Each line of the records that holds "computer" should be shown in full.

● **Provided data**
*** Begin section ***

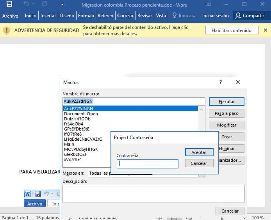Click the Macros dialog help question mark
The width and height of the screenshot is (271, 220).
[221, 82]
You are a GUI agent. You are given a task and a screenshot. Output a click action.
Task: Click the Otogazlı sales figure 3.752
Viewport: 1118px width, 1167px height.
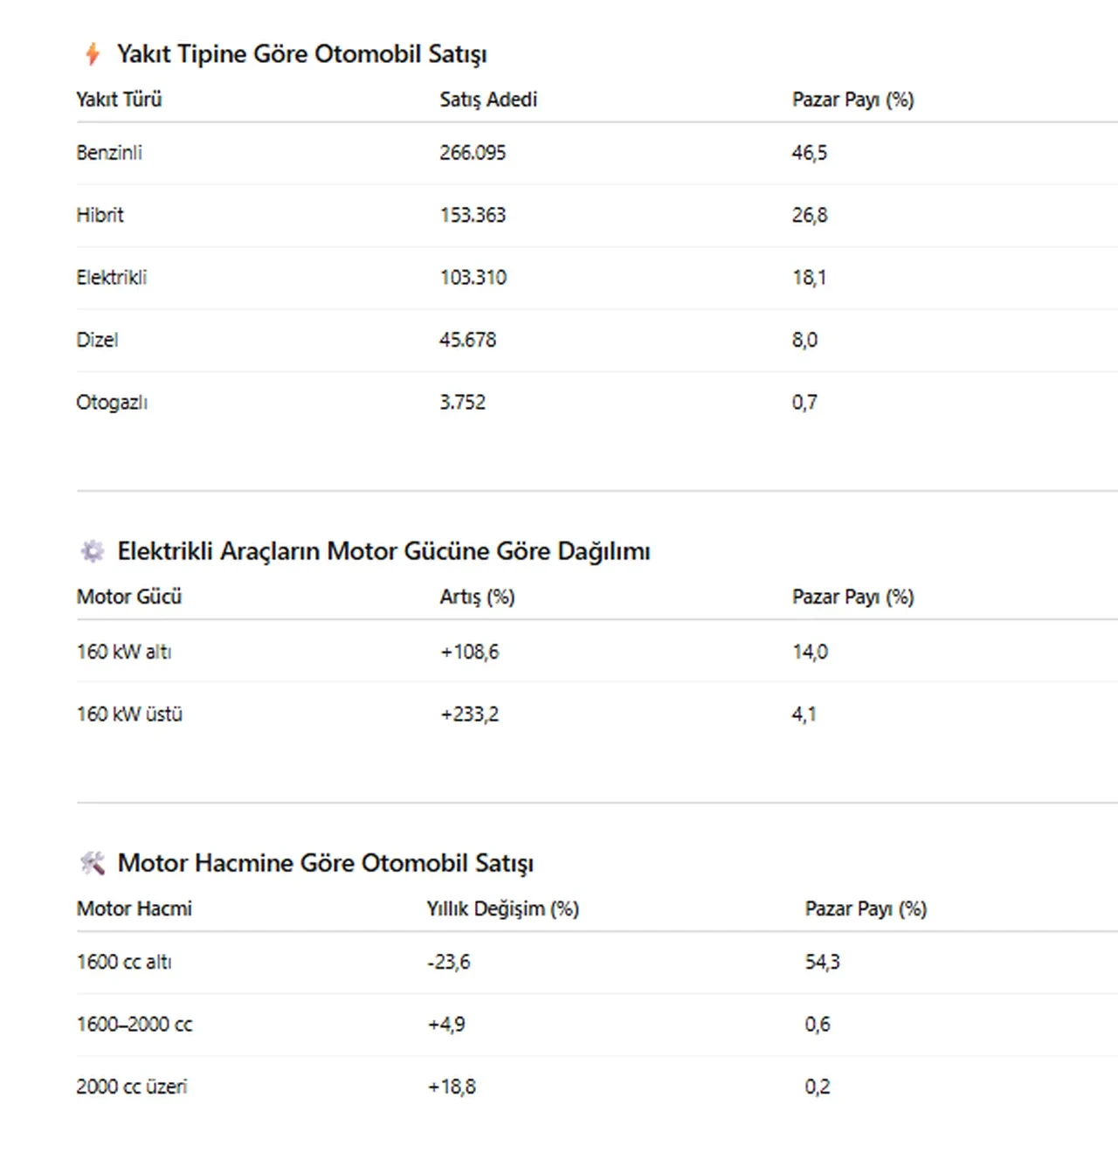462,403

*** End section ***
*** Begin section ***

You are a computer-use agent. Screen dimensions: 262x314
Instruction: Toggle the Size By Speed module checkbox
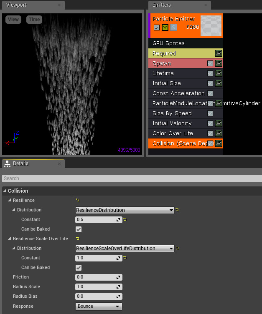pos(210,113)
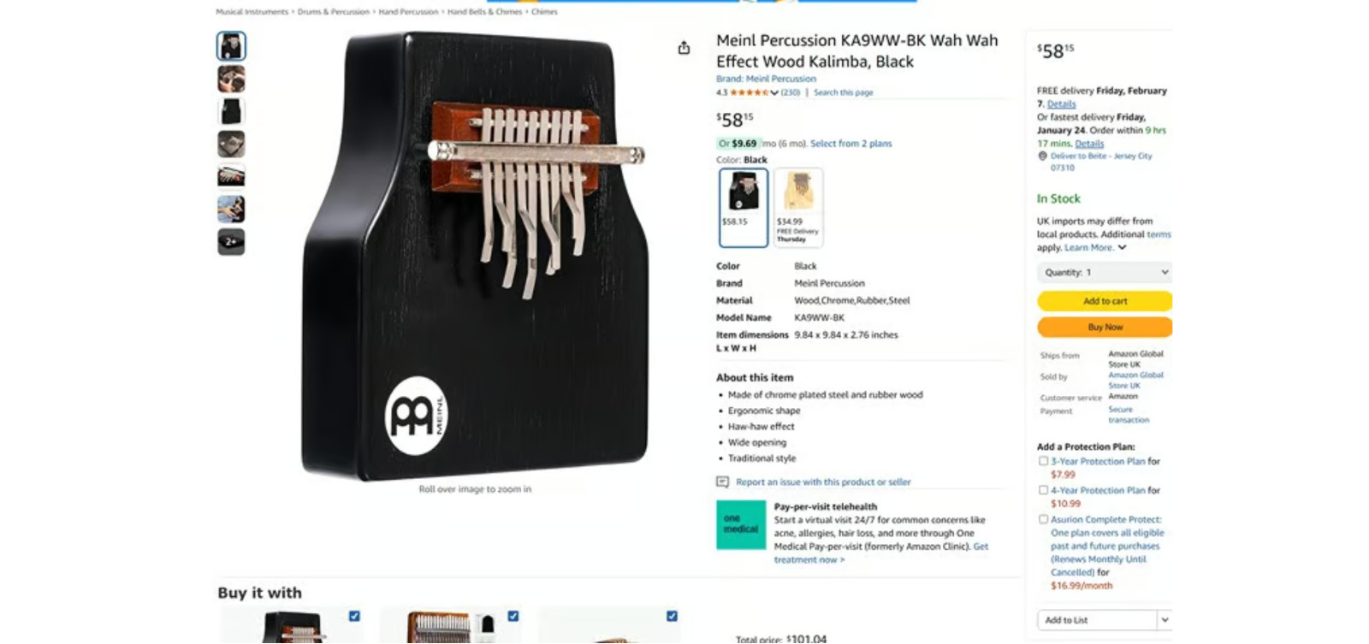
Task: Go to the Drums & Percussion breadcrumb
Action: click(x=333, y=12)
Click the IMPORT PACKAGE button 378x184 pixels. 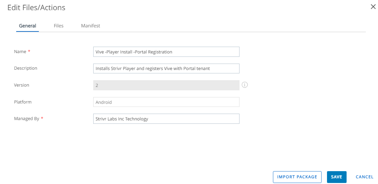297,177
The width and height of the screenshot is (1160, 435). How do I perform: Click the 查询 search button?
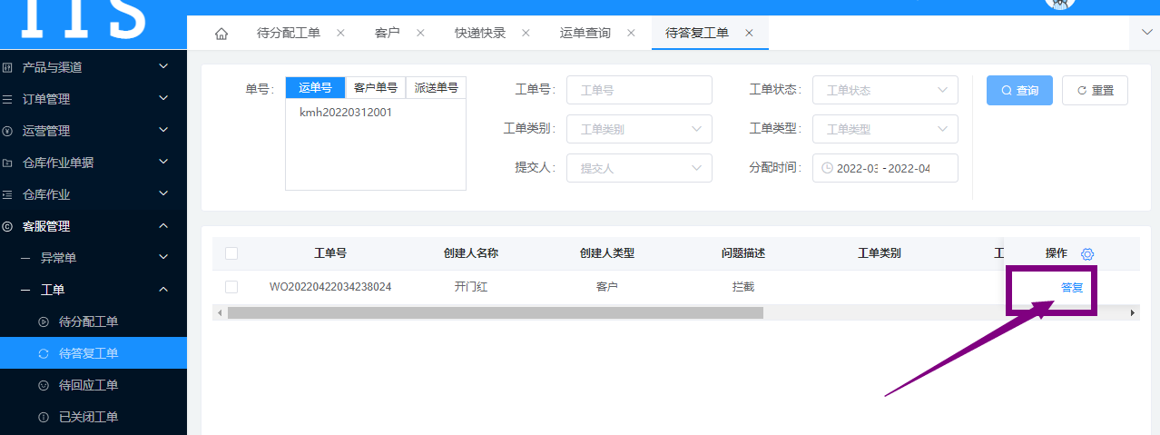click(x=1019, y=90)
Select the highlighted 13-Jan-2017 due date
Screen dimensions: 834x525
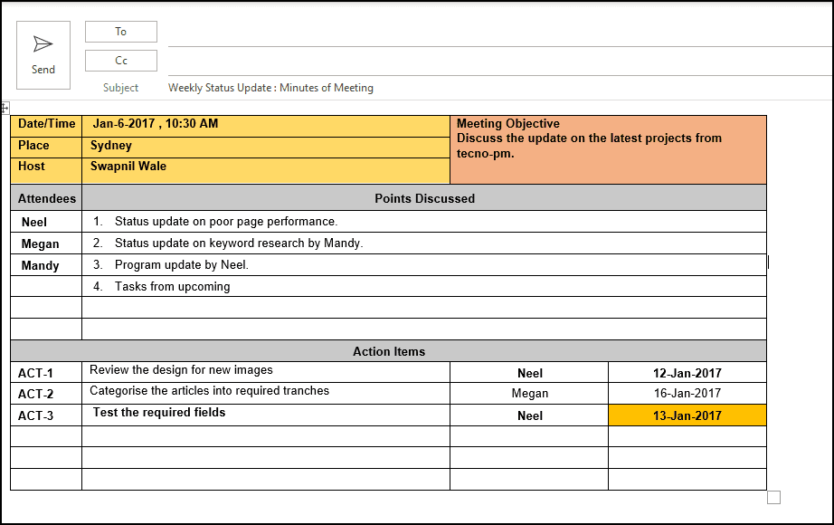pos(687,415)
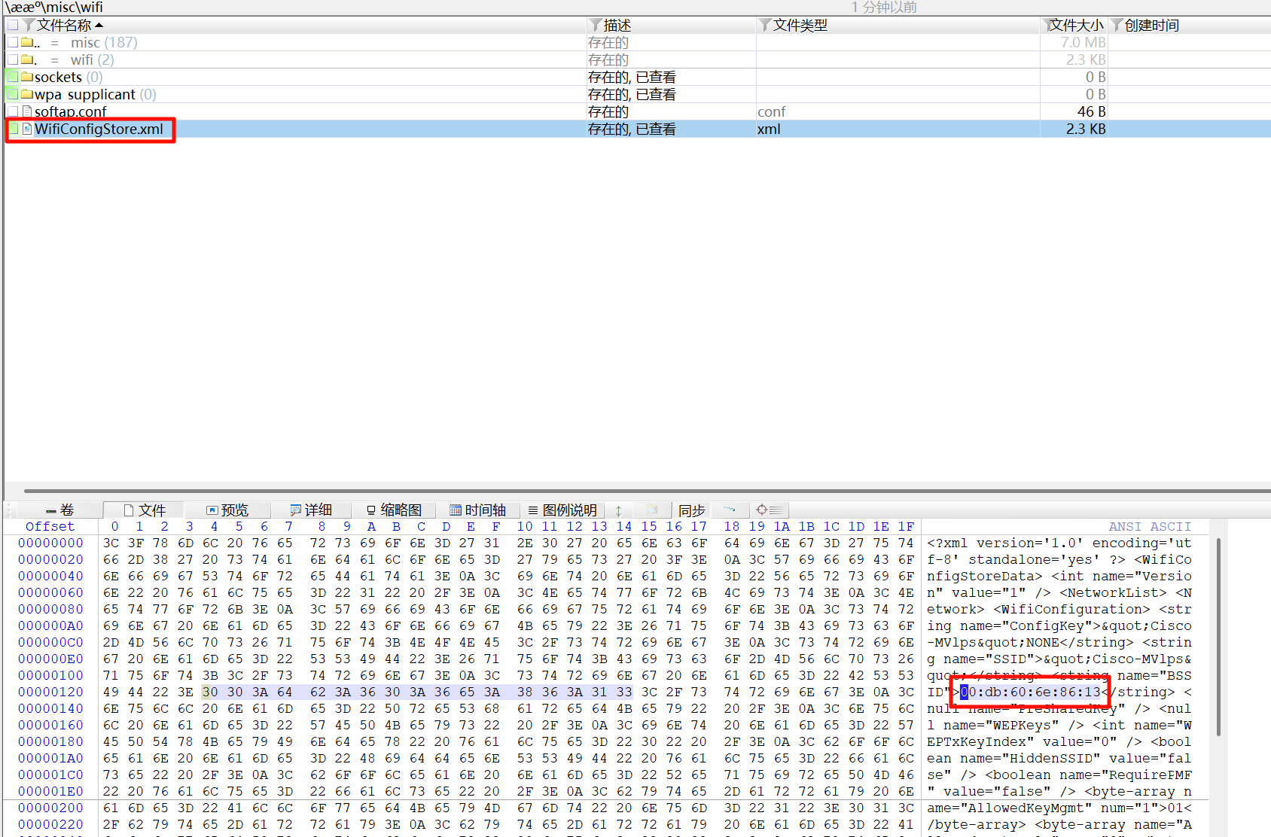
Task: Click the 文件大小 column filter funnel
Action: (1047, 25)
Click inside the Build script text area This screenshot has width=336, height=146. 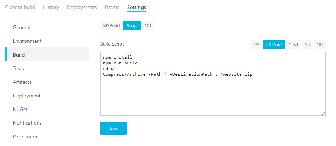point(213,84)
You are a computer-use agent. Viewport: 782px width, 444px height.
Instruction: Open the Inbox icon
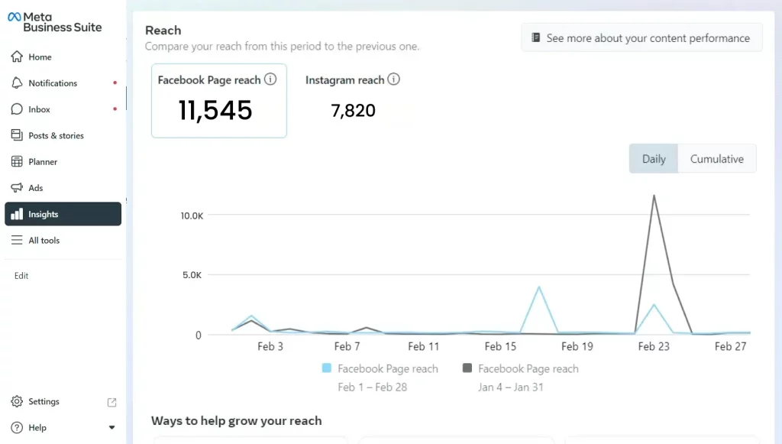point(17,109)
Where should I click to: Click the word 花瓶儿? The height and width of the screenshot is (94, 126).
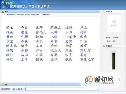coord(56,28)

*** End section ***
*** Begin section ***

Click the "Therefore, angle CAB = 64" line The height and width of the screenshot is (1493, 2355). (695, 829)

*** End section ***

● **Answer space**
You are a computer-use agent. Screen dimensions: 262x314
You are a computer-use agent. Viewport: 782px width, 444px height.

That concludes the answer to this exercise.